My primary goal last Sunday was to test out the current iteration of my flash setup before I'll need it in earnest on 7/4, and on that front: everything works well enough, but I do still wish I had more output. (To see what I was doing last July as part of my flags project see here)
My secondary goal was to practice composing for panoramic crop on the fly. I often like pano crops with the GRIII plus wide-angle adapter (21mm equivalent) but I only occasionally compose photos with it in mind to begin with, especially in situations where I'm not taking my time.

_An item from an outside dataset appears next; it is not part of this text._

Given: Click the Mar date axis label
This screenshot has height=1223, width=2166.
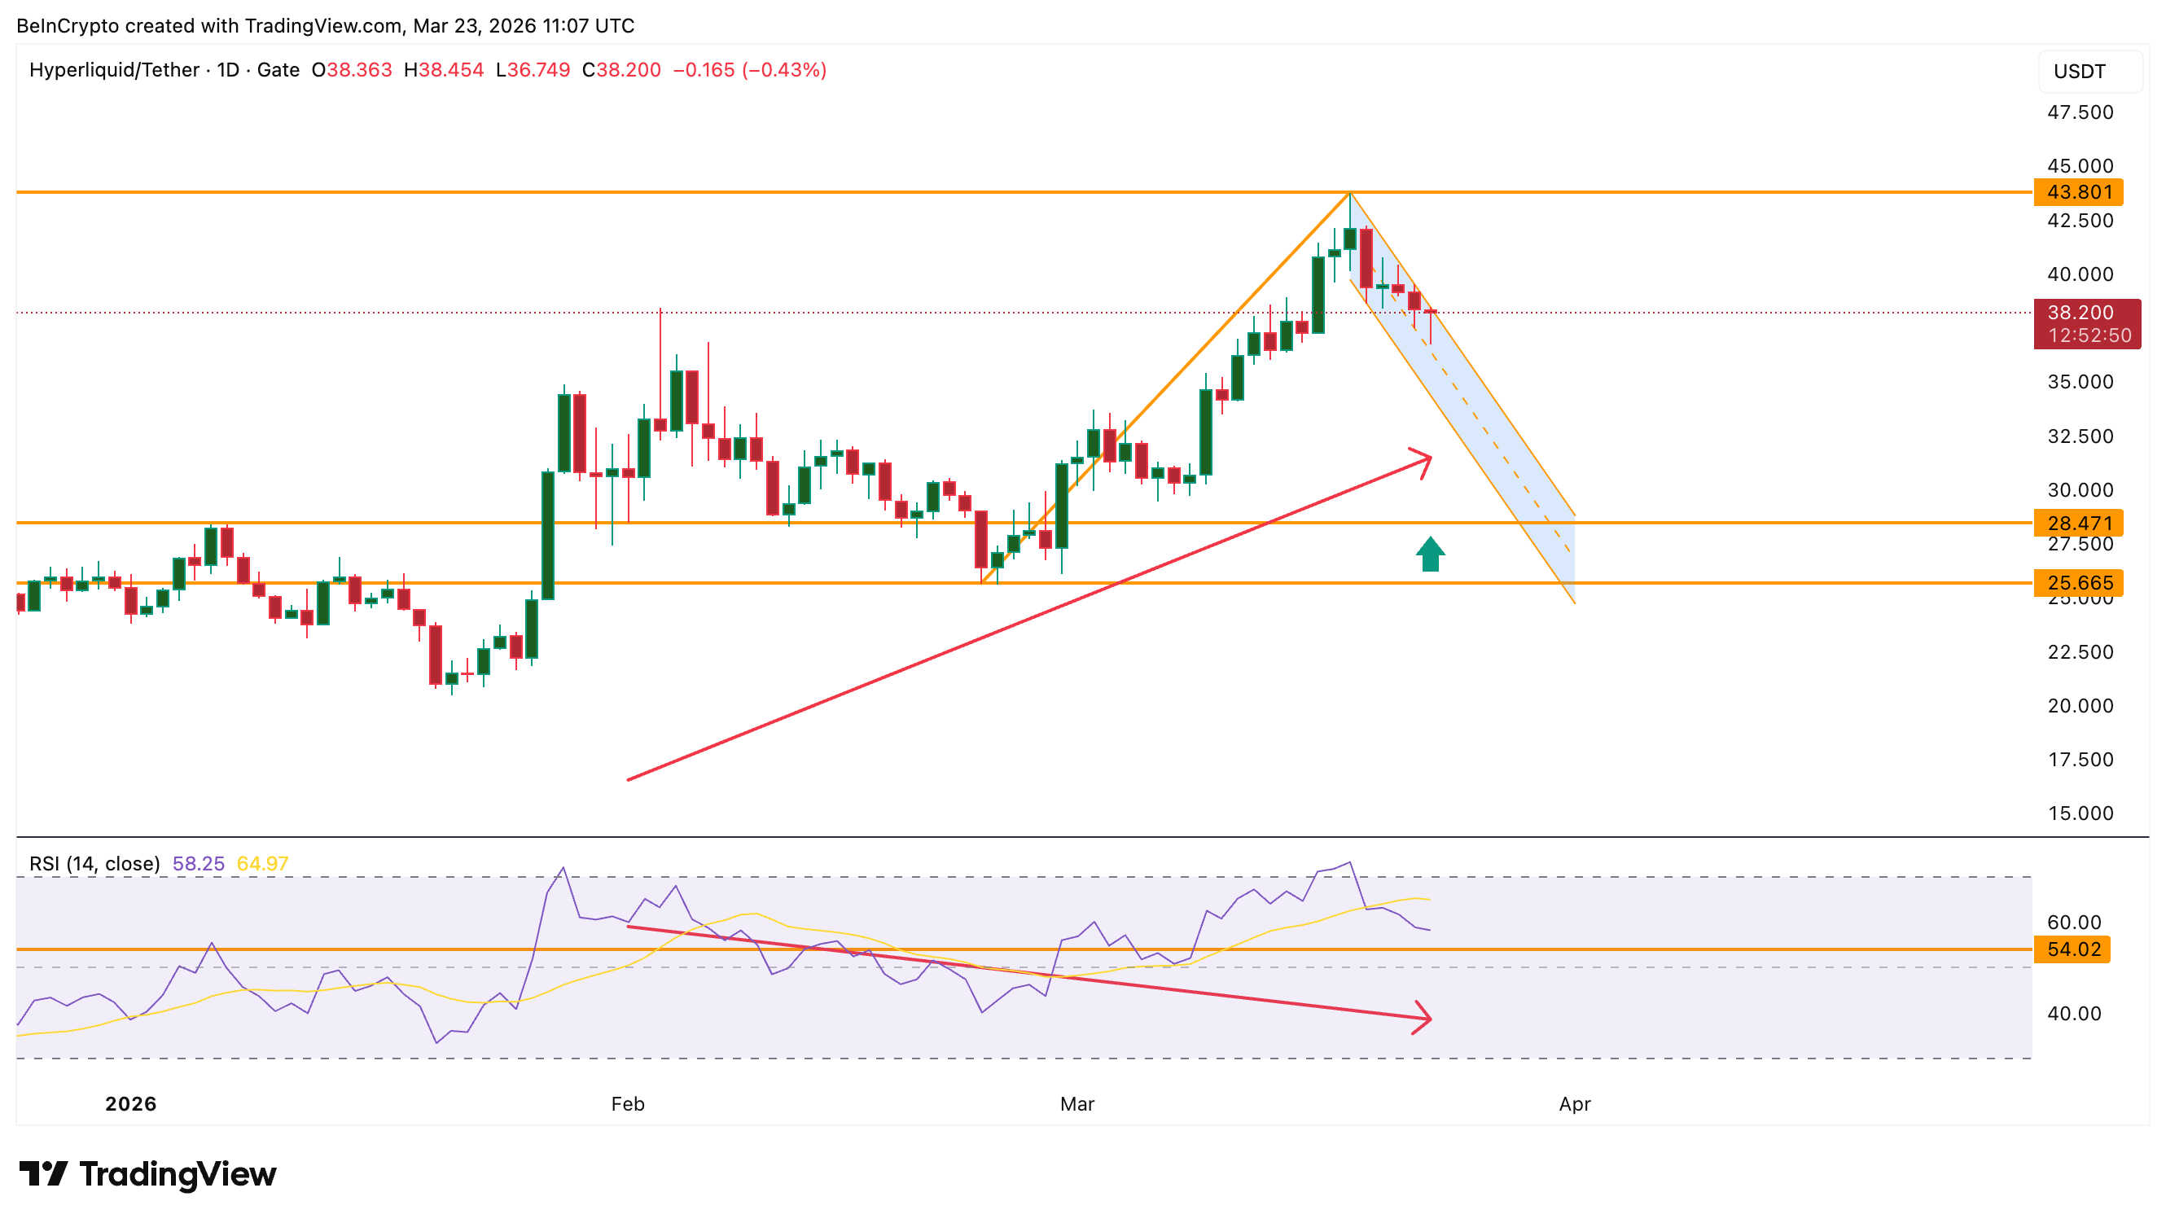Looking at the screenshot, I should (1076, 1104).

I'd like to try figuring out how to mask the Ricoh optical viewfinder at some point, but for now, I can sort of get in the vague ballpark by using the inner framelines (the ones intended for 28mm-equivalent) as the vertical boundaries and the outer framelines (intended for the 21mm-equivalent wide angle adapter) as the horizontal boundaries. (I really do think that Ricoh should add in-camera panoramic aspect ratios. I bet they'd sell GW-4 units.)
X-Pan Crop
Having watched a few too many film hipster youtube videos lately, I wanted to see what could be done with crops in the X-Pan ratio, which is 2.7:1. And holy shit, it is hard to compose for that, lol. I wound up getting too close in a lot of scenes and having to either throw away a ton of information or give up and fall back to a different aspect ratio. Being too close is not usually the problem with that setup lol.
By the way, in case anyone else is curious, I fed some numbers into an angle of view calculator to get a sense of how the Ricoh setup relates to the lenses that were made for the X-Pan. (Answer: it falls between the 30 and 45.) Interestingly 16mm on full frame, when cropped, is quite close to the X-Pan 30.
| Camera w/2.7:1 crop | Lens | Horizontal Angle of View | Vertical Angle of View | Diagonal Angle of View |
|---|---|---|---|---|
| Canon RP | 16 | 96.7 | 45.2 | 100 |
| XPan | 30 | 94.6 | 43.6 | 98.2 |
| GRIII | GW-4 | 84.6 | 37.2 | 88.2 |
| XPan | 45 | 71.7 | 29.9 | 75.2 |
| GRIII | 68.9 | 28.3 | 72.4 |
2:1 (Give or Take)
2:1 is much easier for me to compose, particularly when operating at speed. It seems to naturally suit a lot of scenes. I use it relatively frequently so it's less of a jump.